◆ **MATERIAL FOR THIS TASK**

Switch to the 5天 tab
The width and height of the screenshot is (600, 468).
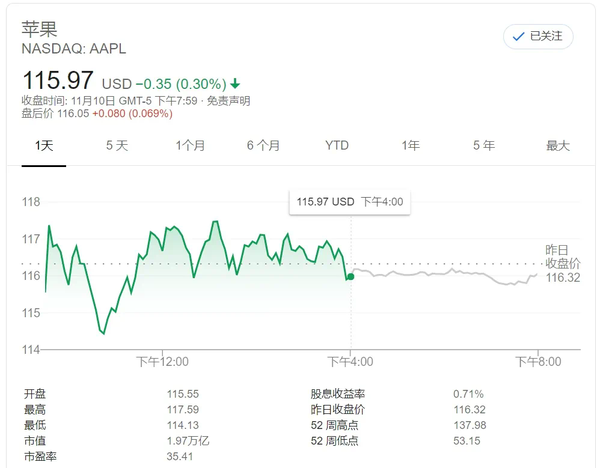coord(117,145)
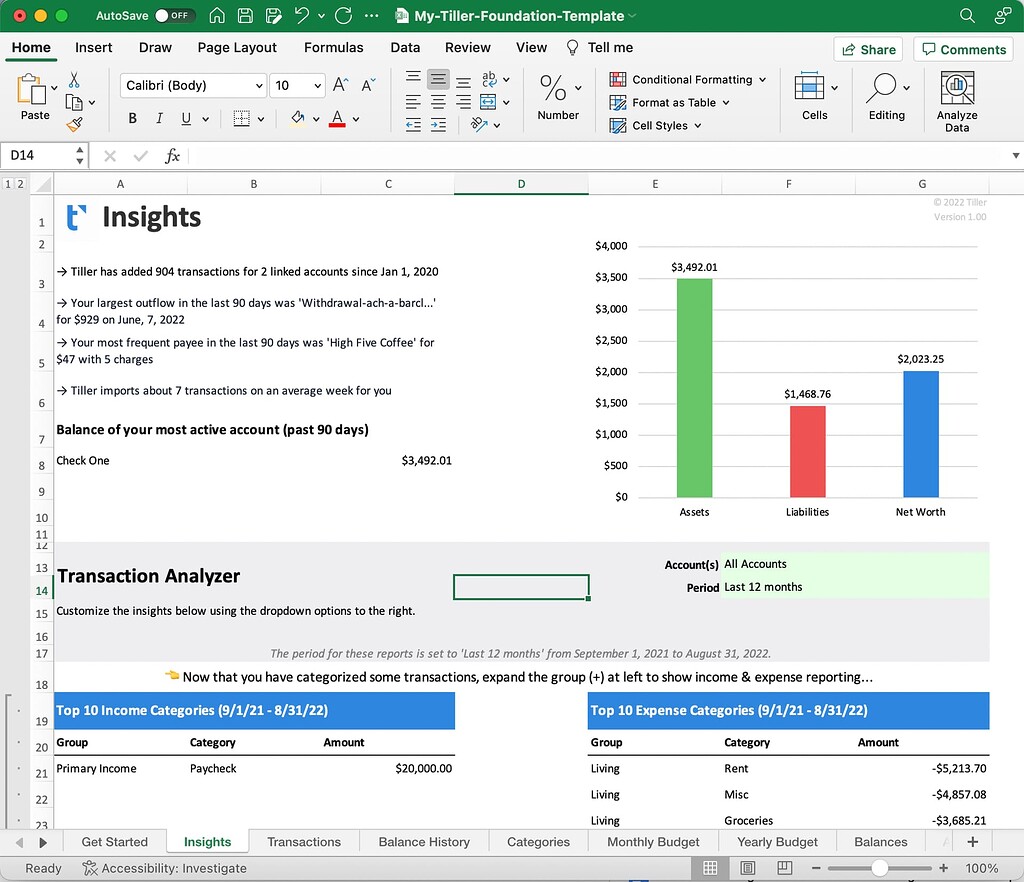Open the Comments panel
The width and height of the screenshot is (1024, 882).
coord(962,48)
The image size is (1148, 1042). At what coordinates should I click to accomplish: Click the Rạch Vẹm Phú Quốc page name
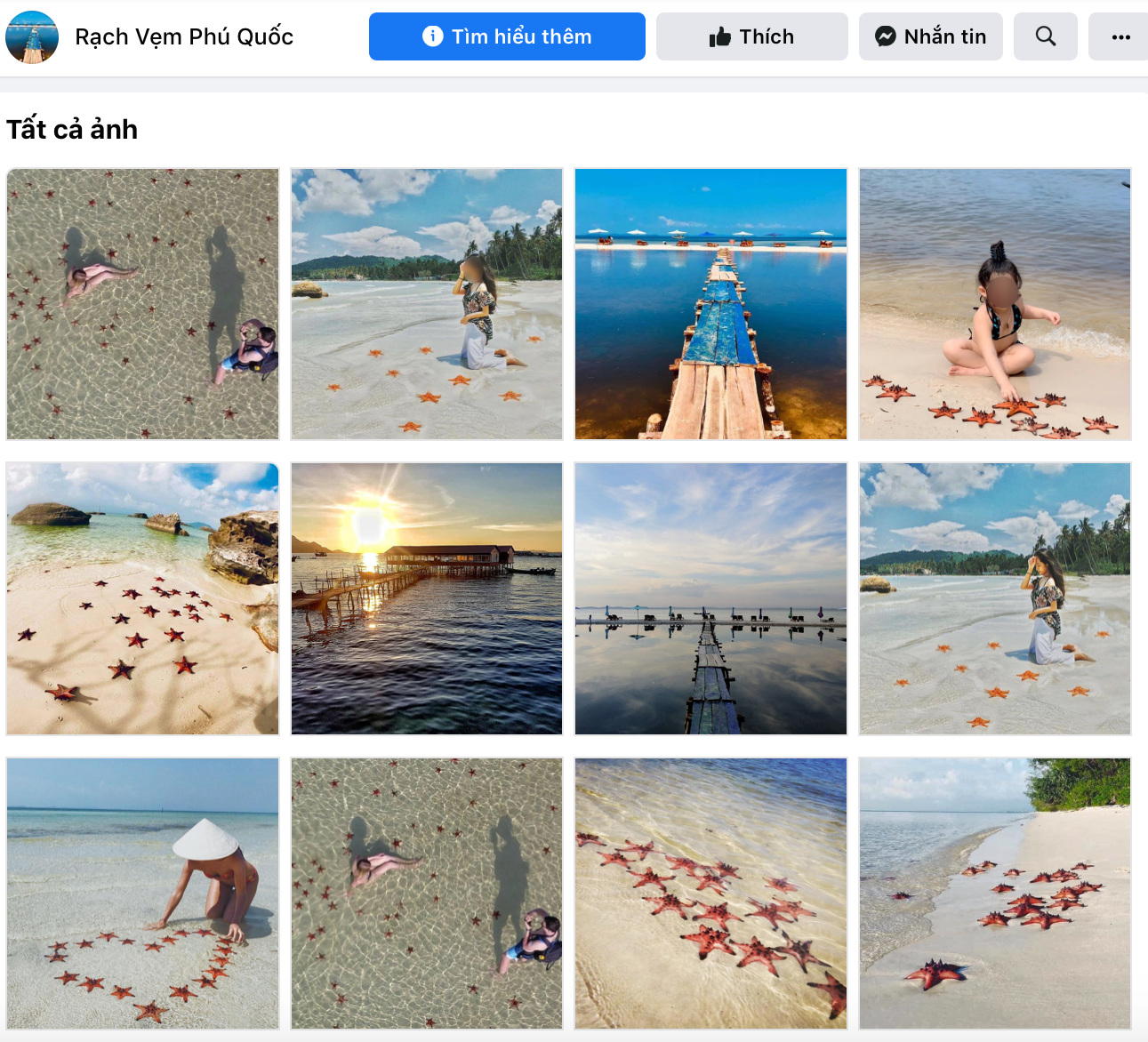point(183,36)
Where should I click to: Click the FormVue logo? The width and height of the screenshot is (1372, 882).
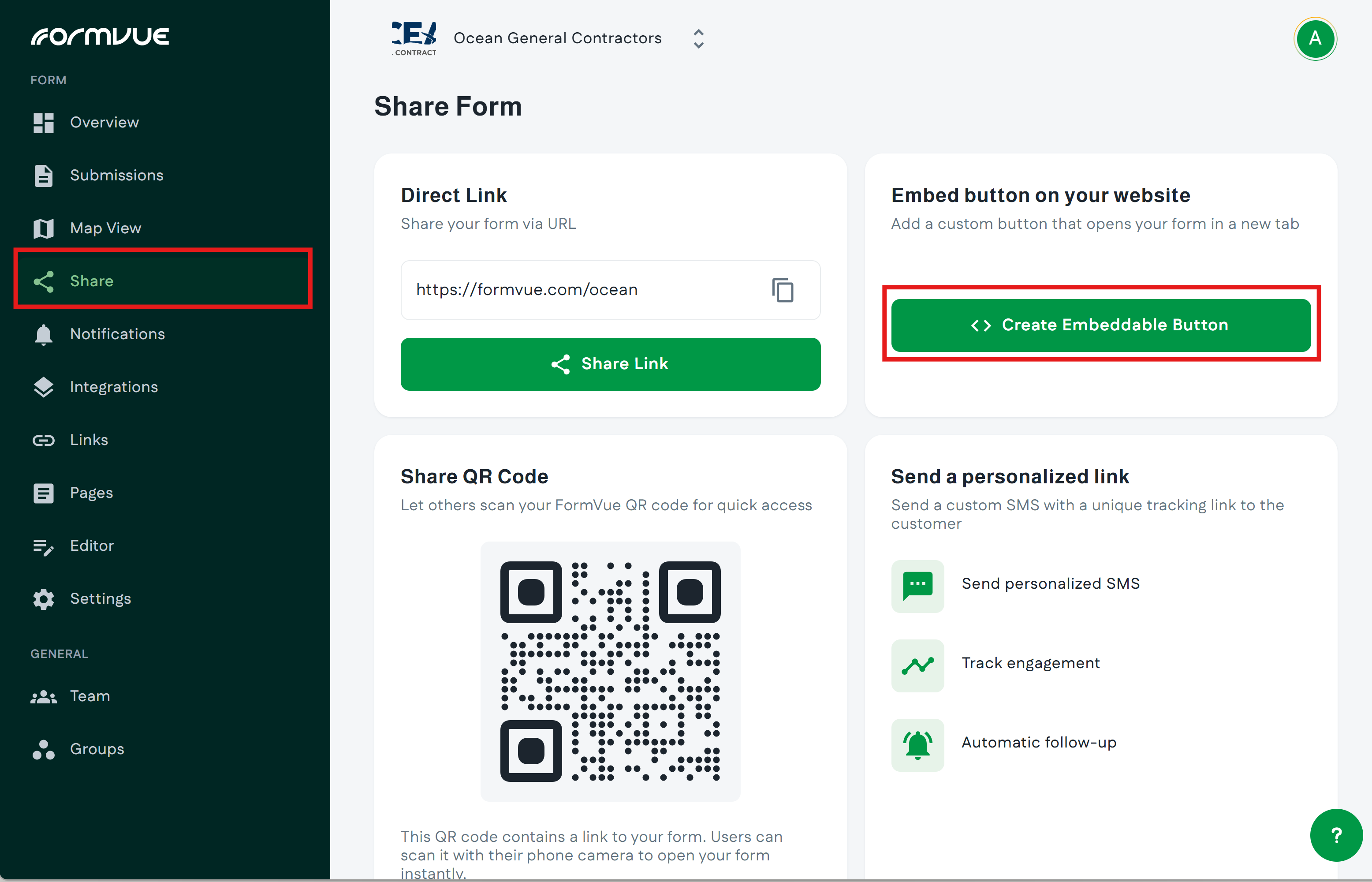click(x=100, y=37)
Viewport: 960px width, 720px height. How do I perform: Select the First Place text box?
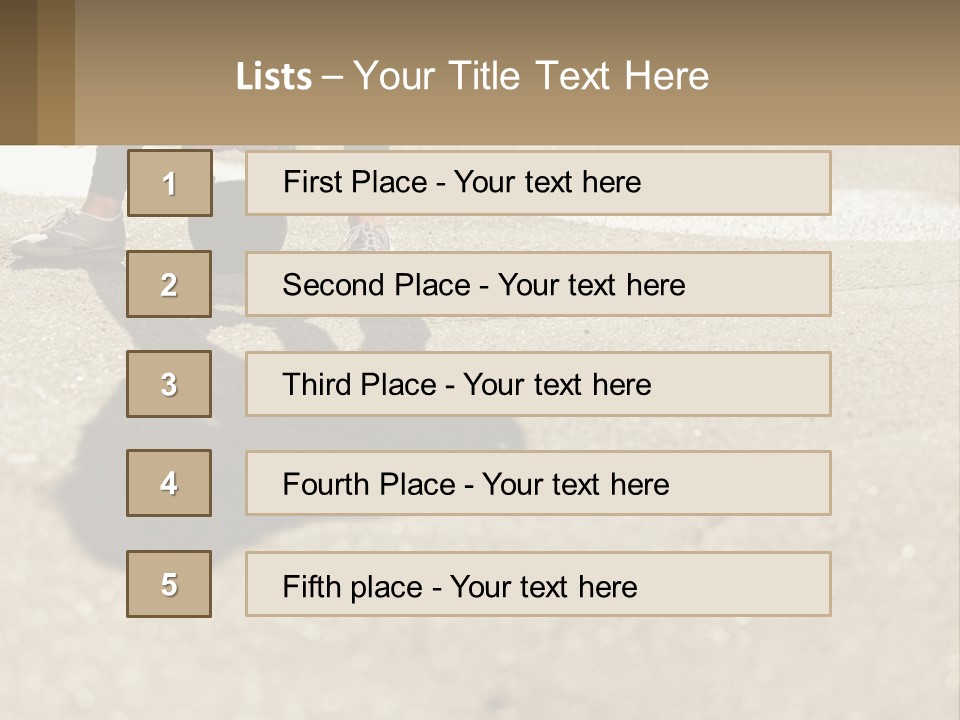(538, 183)
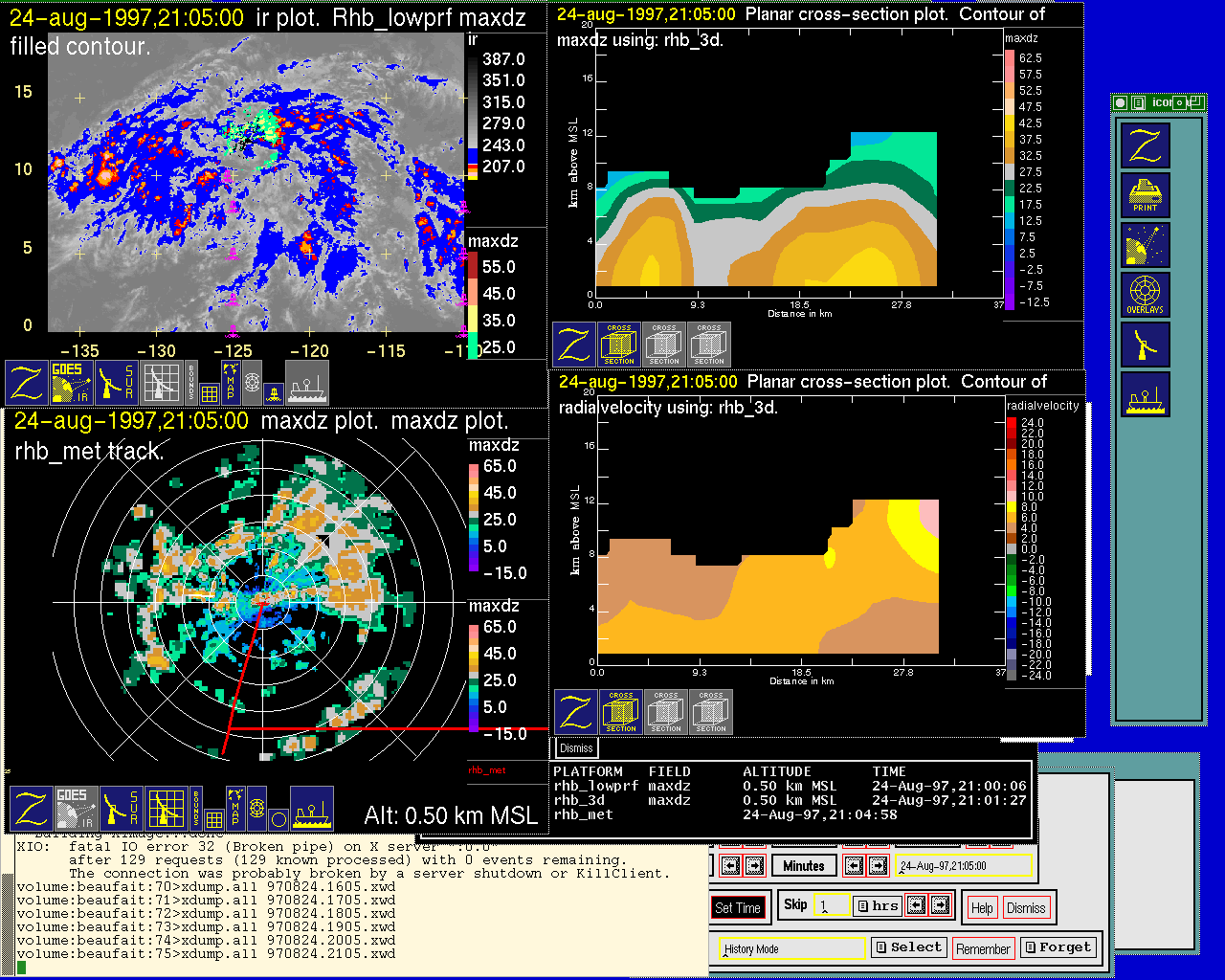Click the buoy icon in the ir plot toolbar
1225x980 pixels.
click(x=274, y=392)
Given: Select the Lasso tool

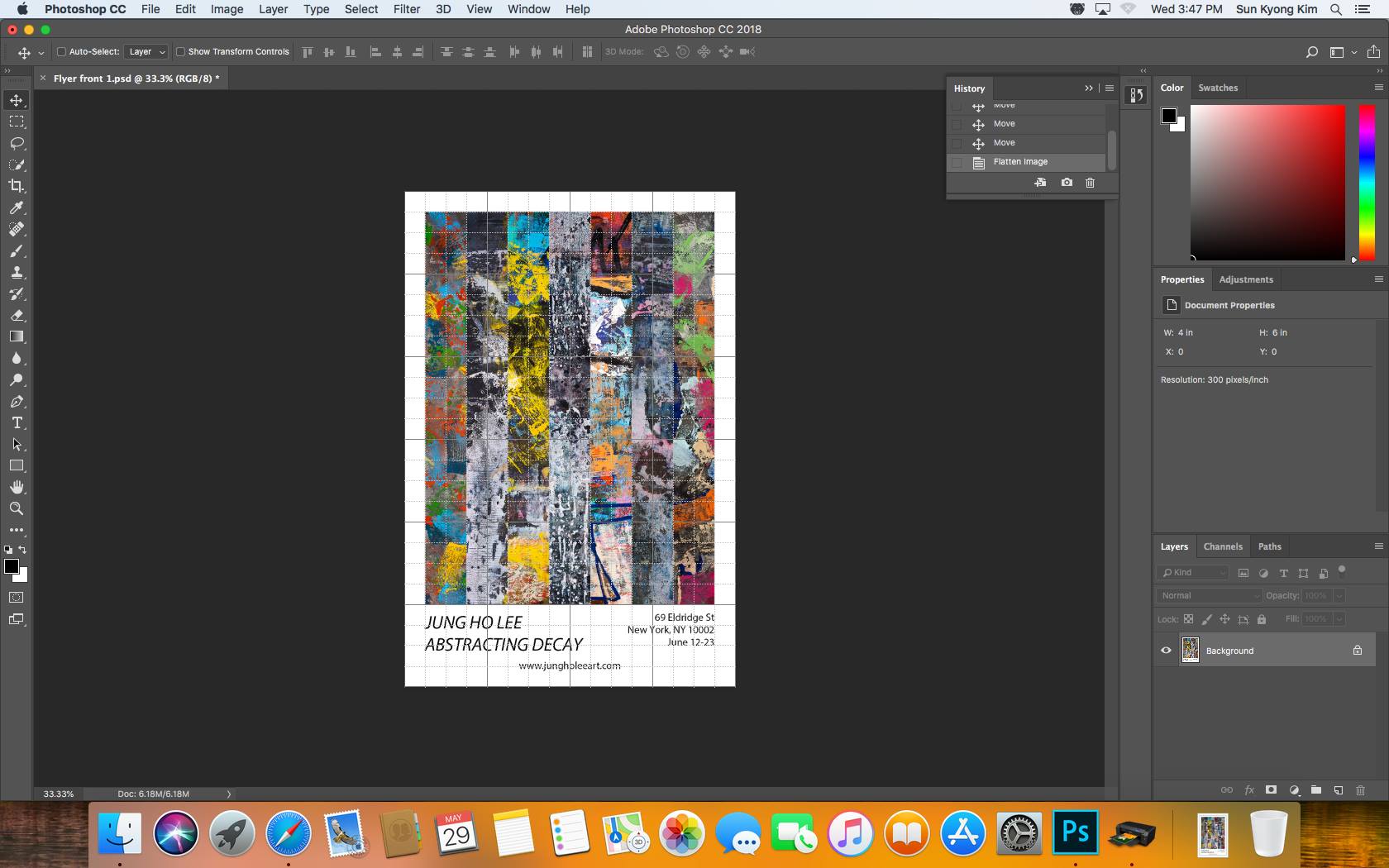Looking at the screenshot, I should (x=17, y=143).
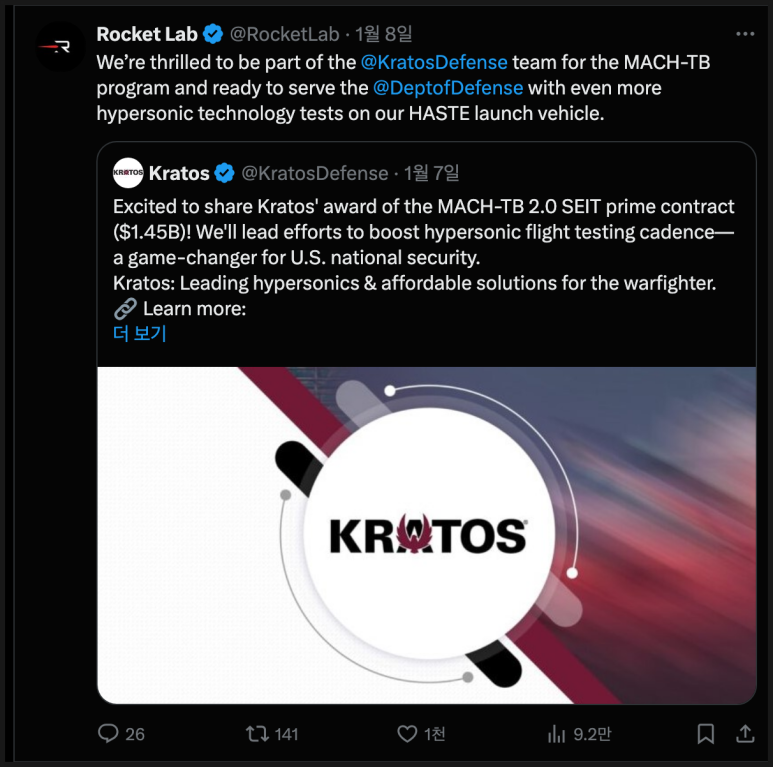Screen dimensions: 773x767
Task: Select Rocket Lab blue verified badge
Action: (x=213, y=34)
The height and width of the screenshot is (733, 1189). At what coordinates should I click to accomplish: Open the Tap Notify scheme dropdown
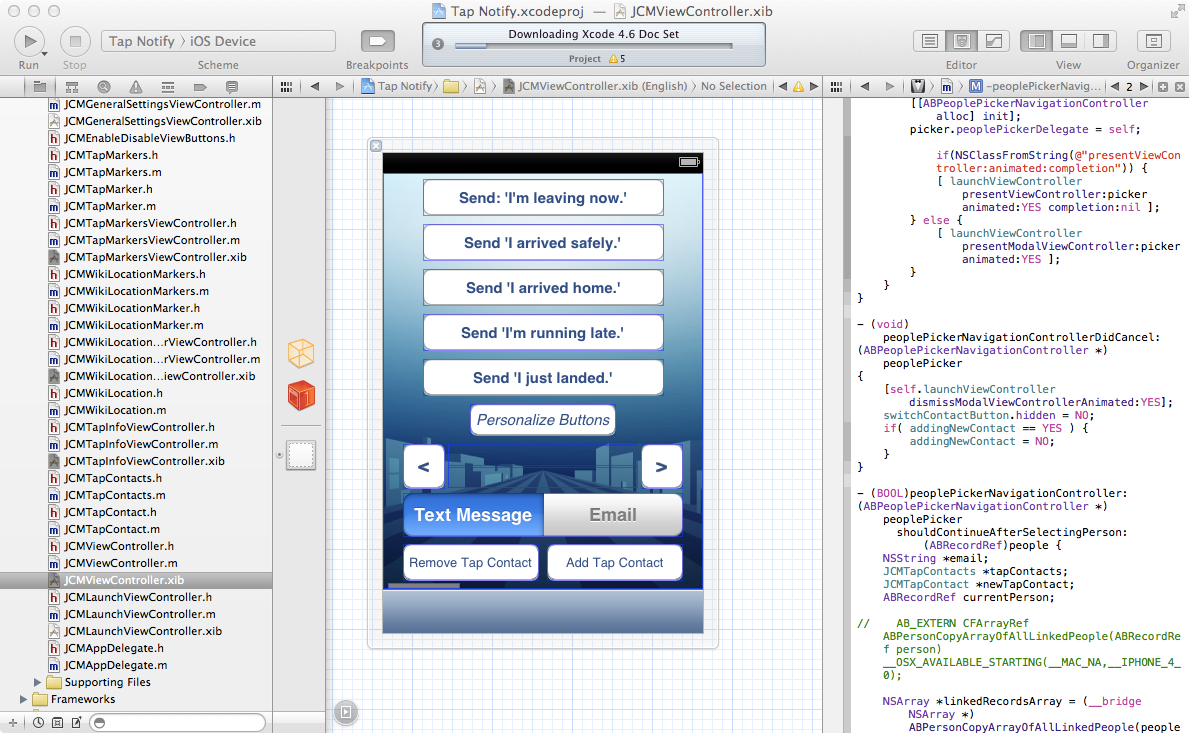point(141,41)
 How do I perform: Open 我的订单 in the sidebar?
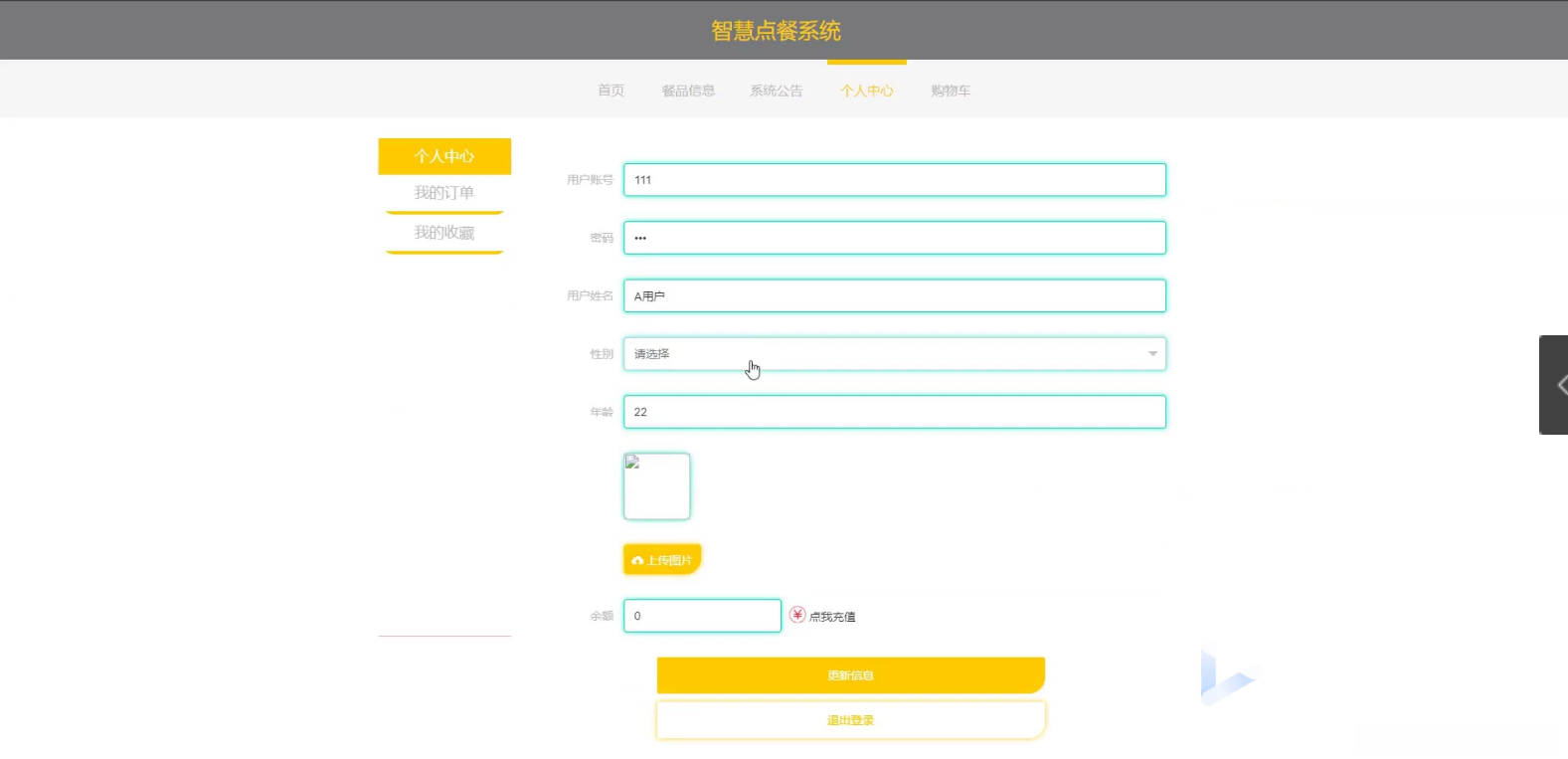(444, 193)
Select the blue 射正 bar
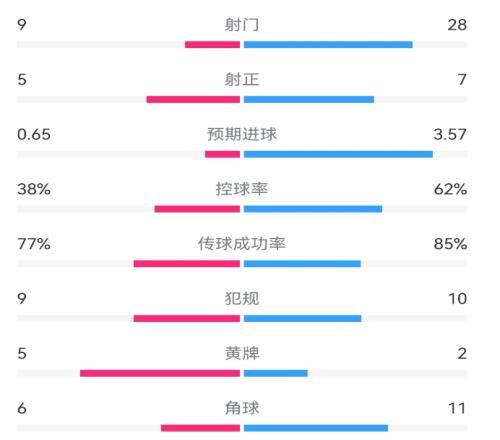Viewport: 500px width, 440px height. [x=309, y=99]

◆ **ACTIVITY**
What is needed is a word-for-word copy of the data above, free of any images.

◆ **TASK ANSWER**
Switch to the 5天 tab
The width and height of the screenshot is (600, 468).
coord(117,145)
Open the Comments panel
The width and height of the screenshot is (1024, 882).
coord(962,48)
The image size is (1148, 1042). At what coordinates should I click to accomplish: Click the Rạch Vẹm Phú Quốc page name
point(183,36)
Where should I click to: Click the FormVue logo? The width and height of the screenshot is (1372, 882).
click(x=100, y=37)
Viewport: 960px width, 720px height. How do I perform: Select the First Place text box?
(538, 183)
Click the buoy icon in the ir plot toolbar
1225x980 pixels.
click(x=274, y=392)
Given: Select the Lasso tool

Looking at the screenshot, I should (x=17, y=143).
Screen dimensions: 773x767
Task: Select Rocket Lab blue verified badge
Action: (x=213, y=34)
The height and width of the screenshot is (733, 1189). At what coordinates should I click to accomplish: Open the Tap Notify scheme dropdown
point(141,41)
 How do I perform: Open 我的订单 in the sidebar?
(444, 193)
Select the blue 射正 bar
Viewport: 500px width, 440px height. [x=309, y=99]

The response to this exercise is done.